Given request: Please transcribe the material word for word from its first line through the line containing "Locate an element", both included.

Task inputs:
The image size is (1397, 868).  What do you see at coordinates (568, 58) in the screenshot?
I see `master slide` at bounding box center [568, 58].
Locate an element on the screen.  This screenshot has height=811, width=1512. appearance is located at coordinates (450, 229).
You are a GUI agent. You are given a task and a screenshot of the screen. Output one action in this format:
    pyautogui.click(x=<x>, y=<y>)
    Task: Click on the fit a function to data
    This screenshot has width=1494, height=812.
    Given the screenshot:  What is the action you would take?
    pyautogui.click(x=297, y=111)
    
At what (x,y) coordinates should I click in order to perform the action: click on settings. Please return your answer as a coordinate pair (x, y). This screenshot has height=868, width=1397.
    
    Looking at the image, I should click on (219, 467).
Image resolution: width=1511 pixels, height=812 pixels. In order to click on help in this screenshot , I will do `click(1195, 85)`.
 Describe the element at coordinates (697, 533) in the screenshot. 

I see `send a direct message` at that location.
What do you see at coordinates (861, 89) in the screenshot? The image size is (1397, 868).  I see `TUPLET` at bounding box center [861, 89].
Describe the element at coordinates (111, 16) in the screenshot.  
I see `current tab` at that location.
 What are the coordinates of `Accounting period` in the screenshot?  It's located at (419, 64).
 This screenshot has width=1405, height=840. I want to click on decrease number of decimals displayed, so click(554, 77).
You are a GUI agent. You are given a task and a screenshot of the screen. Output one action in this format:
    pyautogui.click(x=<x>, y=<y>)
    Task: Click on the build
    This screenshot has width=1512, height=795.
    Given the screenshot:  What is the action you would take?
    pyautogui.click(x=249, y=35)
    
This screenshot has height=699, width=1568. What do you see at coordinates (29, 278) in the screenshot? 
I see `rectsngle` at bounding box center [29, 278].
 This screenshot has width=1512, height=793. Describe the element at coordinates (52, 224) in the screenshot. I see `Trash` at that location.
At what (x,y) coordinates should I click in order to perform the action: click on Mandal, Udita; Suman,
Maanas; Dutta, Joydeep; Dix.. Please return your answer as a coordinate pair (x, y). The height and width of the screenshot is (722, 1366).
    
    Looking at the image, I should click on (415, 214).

Answer to the problem:
The image size is (1397, 868).  What do you see at coordinates (568, 58) in the screenshot?
I see `master slide` at bounding box center [568, 58].
Locate an element on the screen.  This screenshot has height=811, width=1512. appearance is located at coordinates (450, 229).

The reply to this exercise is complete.